==== EXTRAIT DU DOCUMENT ====

Dominique de Villepin, qui sera jugé en correctionnelle à partir du 21 septembre pour manipulation politique contre Nicolas Sarkozy, a été "un des bénéficiaires collatéraux, mais parfaitement conscient" de l'affaire Clearstream, a déclaré le procureur de Paris Jean-Claude Marin vendredi matin sur Europe 1. L'ancien Premier ministre, accusé de "complicité de dénonciation calomnieuse, complicité d'usage de faux, recel d'abus de confiance et de vol" est passible d'une peine maximale de cinq ans de prison et d'une amende dans le dossier des listings falsifiés de la société financière Clearstream. Il nie les charges.

"Les juges (d'instruction) disent qu'il est l'instigateur premier de l'ensemble du système, moi, je dis qu'il est un des bénéficiaires collatéraux, mais parfaitement conscient", a affirmé le procureur de Paris, qui soutiendra l'accusation dans ce procès. "Je pense qu'il y a, par-delà un effet d'aubaine dans un combat politique que l'on connaît, une utilisation frauduleuse d'une information que l'on savait fausse par un corbeau que l'on connaissait", a-t-il poursuivi, rappelant la rivalité opposant Dominique de Villepin et Nicolas Sarkozy pour la présidentielle de 2007. Le président Nicolas Sarkozy est partie civile dans cette affaire.

Les faux listings Clearstream, qui imputaient la détention de comptes bancaires secrets à des centaines de personnalités, dont Nicolas Sarkozy, avaient été remis en 2004 au juge d'instruction Renaud Van Ruymbeke par l'ancien vice-président d'EADS Jean-Louis Gergorin. Le juge avait mis au jour la supercherie en 2005. Dominique de Villepin, alors ministre des Affaires étrangères, est accusé d'avoir donné l'ordre à Jean-Louis Gergorin, un ami, de transmettre les listings au juge aux fins de manipulation politique. "Nous avons un certain nombre d'éléments, qui sont des éléments à la fois concrets, écrits, et notamment les verbatims du général Rondot. Nous avons un certain nombre d'éléments de circonstance. Le tribunal en décidera", a expliqué Jean-Claude Marin.

"S'il (Dominique de Villepin, ndlr) démontre que j'ai tort, j'en tirerai les conséquences. Je ne pense pas que j'aurai tort", a-t-il ajouté. En qualité de ministre des Affaires étrangères, puis de l'Intérieur, Dominique de Villepin avait confié une enquête sur les listings de Clearstream au général Philippe Rondot, spécialiste du renseignement. Jean-Claude Marin a nié, de nouveau, agir sous la pression de l'Élysée. "On ne porte pas une accusation si on ne porte pas une conviction", a-t-il souligné. "Le ministère public est dans cette affaire (...) totalement indépendant des intérêts particuliers de tel ou tel", a assuré le magistrat. Les audiences se tiendront devant la 11e chambre du tribunal correctionnel de Paris jusqu'au 21 octobre.

==== LIGNES DE DONNÉES ====

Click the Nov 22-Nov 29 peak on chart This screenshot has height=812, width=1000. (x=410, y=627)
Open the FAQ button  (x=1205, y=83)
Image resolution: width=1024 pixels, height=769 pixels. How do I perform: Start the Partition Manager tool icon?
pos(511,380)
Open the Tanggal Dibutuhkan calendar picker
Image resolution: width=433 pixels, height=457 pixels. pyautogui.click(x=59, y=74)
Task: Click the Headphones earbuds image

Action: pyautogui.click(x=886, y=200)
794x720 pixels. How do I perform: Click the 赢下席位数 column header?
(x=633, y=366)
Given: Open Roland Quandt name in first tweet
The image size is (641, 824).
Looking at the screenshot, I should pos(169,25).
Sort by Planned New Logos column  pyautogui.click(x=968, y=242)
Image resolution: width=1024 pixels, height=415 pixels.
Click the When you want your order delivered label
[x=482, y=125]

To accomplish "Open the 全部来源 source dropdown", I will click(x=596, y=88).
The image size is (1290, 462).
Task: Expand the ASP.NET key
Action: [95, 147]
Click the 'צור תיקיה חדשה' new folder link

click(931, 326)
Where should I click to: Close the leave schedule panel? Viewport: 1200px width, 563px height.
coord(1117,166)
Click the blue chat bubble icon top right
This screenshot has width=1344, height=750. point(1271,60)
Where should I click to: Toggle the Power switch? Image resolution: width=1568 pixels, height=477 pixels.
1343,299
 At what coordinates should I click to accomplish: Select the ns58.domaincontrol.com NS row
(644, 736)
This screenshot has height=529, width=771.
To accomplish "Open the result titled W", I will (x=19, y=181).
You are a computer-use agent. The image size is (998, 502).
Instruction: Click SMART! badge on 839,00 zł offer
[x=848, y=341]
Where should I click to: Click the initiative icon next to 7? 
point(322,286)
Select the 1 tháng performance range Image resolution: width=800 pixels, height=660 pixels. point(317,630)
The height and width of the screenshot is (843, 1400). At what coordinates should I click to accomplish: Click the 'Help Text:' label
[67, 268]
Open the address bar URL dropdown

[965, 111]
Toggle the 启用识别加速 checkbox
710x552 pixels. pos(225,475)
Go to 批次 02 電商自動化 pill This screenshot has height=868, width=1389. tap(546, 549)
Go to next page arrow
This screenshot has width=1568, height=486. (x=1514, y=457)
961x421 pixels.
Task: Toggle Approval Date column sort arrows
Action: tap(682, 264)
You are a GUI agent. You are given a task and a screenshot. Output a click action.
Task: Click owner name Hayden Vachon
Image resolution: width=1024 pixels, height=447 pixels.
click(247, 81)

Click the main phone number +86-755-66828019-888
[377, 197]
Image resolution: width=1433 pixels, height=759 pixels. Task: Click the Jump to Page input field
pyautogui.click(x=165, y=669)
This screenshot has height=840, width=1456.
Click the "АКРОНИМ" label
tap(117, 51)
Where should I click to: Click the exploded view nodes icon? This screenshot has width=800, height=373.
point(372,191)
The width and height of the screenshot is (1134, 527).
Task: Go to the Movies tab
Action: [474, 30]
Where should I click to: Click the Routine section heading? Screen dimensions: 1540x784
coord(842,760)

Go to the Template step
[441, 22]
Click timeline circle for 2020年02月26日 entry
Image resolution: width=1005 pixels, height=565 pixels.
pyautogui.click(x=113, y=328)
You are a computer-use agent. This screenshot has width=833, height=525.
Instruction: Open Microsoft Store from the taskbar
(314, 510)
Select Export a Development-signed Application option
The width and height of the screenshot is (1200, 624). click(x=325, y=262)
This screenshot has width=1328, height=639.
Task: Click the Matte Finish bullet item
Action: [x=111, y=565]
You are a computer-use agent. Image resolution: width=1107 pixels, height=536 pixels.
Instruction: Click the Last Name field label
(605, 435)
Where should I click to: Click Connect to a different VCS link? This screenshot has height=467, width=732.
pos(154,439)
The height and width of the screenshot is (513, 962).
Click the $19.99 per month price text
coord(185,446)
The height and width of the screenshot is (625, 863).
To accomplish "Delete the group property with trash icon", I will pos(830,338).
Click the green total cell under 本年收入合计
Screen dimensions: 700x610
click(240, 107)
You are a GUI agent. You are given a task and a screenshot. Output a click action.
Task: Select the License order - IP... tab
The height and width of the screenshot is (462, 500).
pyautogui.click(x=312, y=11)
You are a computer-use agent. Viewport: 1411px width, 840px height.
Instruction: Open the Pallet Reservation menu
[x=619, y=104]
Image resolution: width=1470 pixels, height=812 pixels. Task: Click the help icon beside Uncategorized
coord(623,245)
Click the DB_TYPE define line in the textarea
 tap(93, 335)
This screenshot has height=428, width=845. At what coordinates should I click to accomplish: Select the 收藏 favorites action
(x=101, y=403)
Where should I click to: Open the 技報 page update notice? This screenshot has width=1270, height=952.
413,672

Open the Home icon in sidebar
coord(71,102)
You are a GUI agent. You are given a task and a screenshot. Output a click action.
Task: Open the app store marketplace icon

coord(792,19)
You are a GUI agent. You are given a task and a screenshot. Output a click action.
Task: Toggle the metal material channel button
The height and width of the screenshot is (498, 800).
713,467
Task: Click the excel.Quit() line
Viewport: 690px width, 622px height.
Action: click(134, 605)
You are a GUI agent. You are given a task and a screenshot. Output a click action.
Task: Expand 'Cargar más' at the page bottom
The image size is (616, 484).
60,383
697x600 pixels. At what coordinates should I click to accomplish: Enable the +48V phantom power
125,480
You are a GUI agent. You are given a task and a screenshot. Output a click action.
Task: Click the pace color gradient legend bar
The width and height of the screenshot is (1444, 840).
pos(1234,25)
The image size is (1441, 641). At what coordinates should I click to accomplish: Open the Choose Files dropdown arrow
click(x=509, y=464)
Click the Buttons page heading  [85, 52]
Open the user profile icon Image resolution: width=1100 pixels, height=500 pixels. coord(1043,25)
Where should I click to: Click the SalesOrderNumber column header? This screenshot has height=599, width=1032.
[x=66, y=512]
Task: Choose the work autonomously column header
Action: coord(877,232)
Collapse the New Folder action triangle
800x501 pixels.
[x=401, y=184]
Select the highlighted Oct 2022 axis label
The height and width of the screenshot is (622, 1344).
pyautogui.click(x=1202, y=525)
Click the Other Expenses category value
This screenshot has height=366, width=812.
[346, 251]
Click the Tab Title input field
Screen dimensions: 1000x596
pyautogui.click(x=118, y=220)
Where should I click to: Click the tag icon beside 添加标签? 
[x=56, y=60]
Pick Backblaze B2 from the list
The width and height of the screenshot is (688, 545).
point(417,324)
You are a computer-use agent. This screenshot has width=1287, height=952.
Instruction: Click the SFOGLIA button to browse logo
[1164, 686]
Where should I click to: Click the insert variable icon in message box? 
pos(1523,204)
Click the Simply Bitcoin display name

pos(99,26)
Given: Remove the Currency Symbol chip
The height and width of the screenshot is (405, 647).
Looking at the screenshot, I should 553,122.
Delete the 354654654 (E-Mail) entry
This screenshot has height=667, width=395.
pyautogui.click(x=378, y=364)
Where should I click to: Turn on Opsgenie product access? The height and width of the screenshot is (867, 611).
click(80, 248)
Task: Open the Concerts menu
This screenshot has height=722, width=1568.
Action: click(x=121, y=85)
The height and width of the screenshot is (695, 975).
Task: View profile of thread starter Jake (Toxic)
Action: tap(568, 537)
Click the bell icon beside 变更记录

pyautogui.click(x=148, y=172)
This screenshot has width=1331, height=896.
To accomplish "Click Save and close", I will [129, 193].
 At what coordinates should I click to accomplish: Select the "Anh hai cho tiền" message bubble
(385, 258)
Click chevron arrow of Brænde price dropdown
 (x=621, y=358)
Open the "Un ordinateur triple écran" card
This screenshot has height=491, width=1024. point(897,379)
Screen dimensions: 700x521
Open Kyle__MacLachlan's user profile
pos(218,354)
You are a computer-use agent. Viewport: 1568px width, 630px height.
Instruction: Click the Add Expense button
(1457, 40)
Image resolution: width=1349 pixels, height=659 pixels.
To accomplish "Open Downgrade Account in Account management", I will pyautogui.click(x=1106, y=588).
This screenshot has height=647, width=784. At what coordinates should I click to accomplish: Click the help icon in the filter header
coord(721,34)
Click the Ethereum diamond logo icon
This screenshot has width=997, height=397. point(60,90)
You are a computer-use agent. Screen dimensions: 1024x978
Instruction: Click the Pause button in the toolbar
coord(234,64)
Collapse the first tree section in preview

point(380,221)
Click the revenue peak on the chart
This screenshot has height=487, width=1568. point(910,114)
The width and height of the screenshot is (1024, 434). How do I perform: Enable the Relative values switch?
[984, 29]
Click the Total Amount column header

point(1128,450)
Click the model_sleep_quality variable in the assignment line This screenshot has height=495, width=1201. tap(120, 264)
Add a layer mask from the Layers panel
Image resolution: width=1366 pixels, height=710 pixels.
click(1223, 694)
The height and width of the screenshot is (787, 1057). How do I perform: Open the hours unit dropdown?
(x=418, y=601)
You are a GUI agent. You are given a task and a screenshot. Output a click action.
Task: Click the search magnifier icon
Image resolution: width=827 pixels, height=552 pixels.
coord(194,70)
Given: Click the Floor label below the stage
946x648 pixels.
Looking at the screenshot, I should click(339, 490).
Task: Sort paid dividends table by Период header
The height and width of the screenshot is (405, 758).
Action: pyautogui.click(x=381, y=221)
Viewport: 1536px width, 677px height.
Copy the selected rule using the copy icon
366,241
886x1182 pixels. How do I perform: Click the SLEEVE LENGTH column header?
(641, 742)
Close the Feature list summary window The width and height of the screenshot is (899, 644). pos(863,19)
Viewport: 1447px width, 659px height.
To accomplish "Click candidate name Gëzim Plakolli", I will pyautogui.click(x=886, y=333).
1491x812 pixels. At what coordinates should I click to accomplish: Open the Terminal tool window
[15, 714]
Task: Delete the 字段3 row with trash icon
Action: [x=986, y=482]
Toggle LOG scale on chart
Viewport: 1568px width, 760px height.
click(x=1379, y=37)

====

TRAVAIL À FAIRE:
1) D'après l'extrait sur l'affaire Clearstream, devant quelle juridiction se tiendront les audiences ?
2) Indiquez si chacune des affirmations suivantes concorde avec l'extrait sur l'affaire Clearstream, en répondant par oui ou non et en citant les mots décisifs. (a) Les faux listings ont été remis en 2004 au juge Renaud Van Ruymbeke par Jean-Louis Gergorin. (b) Le procureur de Paris considère Dominique de Villepin comme l'instigateur premier de l'ensemble du système. (c) Dominique de Villepin reconnaît les charges retenues contre lui.
3) Traduisez en anglais la phrase suivante de l'extrait sur l'affaire Clearstream : « En qualité de ministre des Affaires étrangères, puis de l'Intérieur, Dominique de Villepin avait confié une enquête sur les listings de Clearstream au général Philippe Rondot, spécialiste du renseignement. »

RÉPONSES AUX TÂCHES:
1) Devant la 11e chambre du tribunal correctionnel de Paris.

2)
(a) Oui : « avaient été remis en 2004 au juge d'instruction Renaud Van Ruymbeke par l'ancien vice-président d'EADS Jean-Louis Gergorin ».
(b) Non : « moi, je dis qu'il est un des bénéficiaires collatéraux, mais parfaitement conscient ».
(c) Non : « Il nie les charges. »

3) As Minister of Foreign Affairs, then of the Interior, Dominique de Villepin had entrusted an investigation into the Clearstream listings to General Philippe Rondot, an intelligence specialist.